* Objective *
Answer these from the text on the peppermint pig:
1. In which town is smashing the candy pig a Christmas tradition?
2. Where did Jim Mangay get the peppermint oil he used?
3. What forced production to stop during World War II?

* Extracted text *

Yes. Smashing this pink candy pig with a tiny hammer is a curious Christmas tradition in Saratoga Springs, New York.
Here, on Christmas Day families gather around tables to smash candies with hammers: a small pink candy with the shape of a peppermint pig, represent a tradition dating back to the 19th century.
According to a local story, it was a regular quiet Christmas-Eve-night in the quaint Victorian village of Saratoga Springs.
The first dusting of winter’s snow gathered in darkened downtown doorways and twirled by night’s wind seemed to dance and whirl like sugarplum fairies.
Behind the oaken doors of gingerbread-sized candy shops that dotted Saratoga, tireless old candy makers, bathed in amber glow of crackling hearth and bubbling candy pots, labored on into the night creating and continuing a holiday tradition known to all as the “Peppermint Pig”.
Historically, the pig is honored in Victorian holiday tradition as a symbol of good health, happiness and prosperity, and Peppermint Pig is an unique tradition of Saratoga Springs.

Local tradition says that a Saratoga-based chef invented the peppermint pigs as a substitute for popular, but difficult to find European marzipan candies in the 1880s.
At the time Saratoga Springs was a thriving resort town with two of the world’s largest hotels and lively casinos. It is believed that chefs from Europe who came to work at the hotels influenced Jim Mangay, the creator of the pigs, to make something that approximated marzipan candy. But marzipan was not readily available, so Mr. Mangay adapted, using peppermint oil from his father’s apothecary.
So the candy became beloved holiday rituals, however, years later, the casinos would close, Saratoga’s popularity would slightly wane and sugar rationing during World War II brought production to a forced halt.

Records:
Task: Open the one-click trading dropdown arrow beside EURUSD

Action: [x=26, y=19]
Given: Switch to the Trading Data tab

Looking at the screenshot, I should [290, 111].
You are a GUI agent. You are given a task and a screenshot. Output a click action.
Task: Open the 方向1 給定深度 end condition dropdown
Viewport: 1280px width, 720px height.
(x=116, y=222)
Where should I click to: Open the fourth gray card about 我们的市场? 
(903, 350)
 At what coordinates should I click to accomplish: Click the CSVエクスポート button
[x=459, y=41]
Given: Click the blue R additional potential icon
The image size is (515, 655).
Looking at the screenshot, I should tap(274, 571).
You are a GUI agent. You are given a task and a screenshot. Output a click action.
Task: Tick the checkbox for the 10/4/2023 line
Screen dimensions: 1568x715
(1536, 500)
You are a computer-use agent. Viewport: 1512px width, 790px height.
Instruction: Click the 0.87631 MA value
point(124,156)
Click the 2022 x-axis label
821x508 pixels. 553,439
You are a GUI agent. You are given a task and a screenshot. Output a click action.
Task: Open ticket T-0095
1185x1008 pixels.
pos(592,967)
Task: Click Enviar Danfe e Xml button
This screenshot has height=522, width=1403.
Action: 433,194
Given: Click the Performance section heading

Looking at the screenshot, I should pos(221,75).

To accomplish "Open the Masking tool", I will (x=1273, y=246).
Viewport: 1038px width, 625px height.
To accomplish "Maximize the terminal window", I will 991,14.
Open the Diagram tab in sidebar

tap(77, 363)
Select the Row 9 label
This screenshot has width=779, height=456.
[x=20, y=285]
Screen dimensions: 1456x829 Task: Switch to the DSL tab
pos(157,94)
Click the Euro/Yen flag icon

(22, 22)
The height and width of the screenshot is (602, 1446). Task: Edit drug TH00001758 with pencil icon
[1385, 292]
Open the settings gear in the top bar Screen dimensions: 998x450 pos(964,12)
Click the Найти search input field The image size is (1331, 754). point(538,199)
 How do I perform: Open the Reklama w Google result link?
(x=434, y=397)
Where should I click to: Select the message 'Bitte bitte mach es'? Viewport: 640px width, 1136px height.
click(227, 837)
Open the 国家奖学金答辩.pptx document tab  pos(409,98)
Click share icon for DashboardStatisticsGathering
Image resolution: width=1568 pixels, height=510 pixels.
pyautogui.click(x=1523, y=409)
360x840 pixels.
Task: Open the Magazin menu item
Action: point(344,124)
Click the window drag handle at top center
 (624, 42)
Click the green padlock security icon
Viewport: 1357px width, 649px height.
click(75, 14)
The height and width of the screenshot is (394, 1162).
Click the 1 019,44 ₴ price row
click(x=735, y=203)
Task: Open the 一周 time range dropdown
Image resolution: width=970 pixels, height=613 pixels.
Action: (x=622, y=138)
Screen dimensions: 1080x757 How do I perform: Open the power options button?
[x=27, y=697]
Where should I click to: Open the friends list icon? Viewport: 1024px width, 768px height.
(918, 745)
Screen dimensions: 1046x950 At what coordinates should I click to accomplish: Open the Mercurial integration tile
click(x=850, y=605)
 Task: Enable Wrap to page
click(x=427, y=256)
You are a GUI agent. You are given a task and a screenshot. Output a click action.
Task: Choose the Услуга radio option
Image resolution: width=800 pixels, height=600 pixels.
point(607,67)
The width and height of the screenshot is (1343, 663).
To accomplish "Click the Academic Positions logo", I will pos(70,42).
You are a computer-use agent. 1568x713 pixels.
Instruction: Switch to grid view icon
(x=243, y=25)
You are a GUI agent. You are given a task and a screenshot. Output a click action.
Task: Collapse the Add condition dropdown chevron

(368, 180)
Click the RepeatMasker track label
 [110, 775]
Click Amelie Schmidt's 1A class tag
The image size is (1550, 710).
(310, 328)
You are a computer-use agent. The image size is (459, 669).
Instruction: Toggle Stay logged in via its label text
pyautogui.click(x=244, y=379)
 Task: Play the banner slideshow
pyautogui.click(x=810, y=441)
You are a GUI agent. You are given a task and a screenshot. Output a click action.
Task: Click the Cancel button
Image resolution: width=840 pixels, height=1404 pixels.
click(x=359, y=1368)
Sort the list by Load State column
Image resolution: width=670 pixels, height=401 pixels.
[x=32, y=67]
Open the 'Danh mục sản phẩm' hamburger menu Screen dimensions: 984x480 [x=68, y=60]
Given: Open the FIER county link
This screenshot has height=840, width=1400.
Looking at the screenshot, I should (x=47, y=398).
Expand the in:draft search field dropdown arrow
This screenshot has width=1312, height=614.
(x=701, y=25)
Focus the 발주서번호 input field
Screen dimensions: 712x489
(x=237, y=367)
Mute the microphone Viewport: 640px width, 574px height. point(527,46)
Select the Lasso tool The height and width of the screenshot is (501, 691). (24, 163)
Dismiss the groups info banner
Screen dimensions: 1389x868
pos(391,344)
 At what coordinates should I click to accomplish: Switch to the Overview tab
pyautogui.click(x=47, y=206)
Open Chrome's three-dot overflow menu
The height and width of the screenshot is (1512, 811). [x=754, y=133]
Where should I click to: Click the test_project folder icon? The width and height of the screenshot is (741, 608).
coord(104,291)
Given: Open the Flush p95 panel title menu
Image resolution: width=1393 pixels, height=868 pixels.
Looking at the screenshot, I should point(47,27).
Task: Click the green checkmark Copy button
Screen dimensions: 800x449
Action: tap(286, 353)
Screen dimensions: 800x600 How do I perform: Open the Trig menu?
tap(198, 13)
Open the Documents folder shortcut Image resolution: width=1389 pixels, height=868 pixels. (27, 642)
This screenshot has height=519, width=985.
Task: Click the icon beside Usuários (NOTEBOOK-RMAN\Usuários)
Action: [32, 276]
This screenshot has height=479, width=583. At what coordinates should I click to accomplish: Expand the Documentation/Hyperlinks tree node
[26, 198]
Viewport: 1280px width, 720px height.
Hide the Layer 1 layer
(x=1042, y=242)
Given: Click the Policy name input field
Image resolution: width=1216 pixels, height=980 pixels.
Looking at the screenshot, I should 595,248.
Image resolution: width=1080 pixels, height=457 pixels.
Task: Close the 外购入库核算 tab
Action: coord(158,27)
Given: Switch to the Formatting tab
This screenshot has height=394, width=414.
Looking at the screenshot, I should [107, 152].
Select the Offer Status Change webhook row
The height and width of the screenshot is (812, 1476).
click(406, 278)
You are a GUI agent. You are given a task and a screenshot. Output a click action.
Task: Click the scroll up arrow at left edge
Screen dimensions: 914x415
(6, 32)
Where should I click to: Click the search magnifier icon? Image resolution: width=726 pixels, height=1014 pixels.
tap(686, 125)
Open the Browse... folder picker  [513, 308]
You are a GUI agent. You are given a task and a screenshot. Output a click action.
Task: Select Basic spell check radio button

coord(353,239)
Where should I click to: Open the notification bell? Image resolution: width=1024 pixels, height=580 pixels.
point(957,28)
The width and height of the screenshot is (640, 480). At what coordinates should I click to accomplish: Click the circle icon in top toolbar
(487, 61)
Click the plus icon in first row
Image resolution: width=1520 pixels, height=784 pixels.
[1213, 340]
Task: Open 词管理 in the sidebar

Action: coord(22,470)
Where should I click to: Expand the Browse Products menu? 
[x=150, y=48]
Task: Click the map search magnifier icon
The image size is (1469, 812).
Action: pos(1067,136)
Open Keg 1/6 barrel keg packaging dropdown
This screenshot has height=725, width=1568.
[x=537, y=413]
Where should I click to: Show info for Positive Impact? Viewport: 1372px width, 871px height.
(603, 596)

* Reply *
1. Saratoga Springs, New York
2. From his father's apothecary
3. Sugar rationing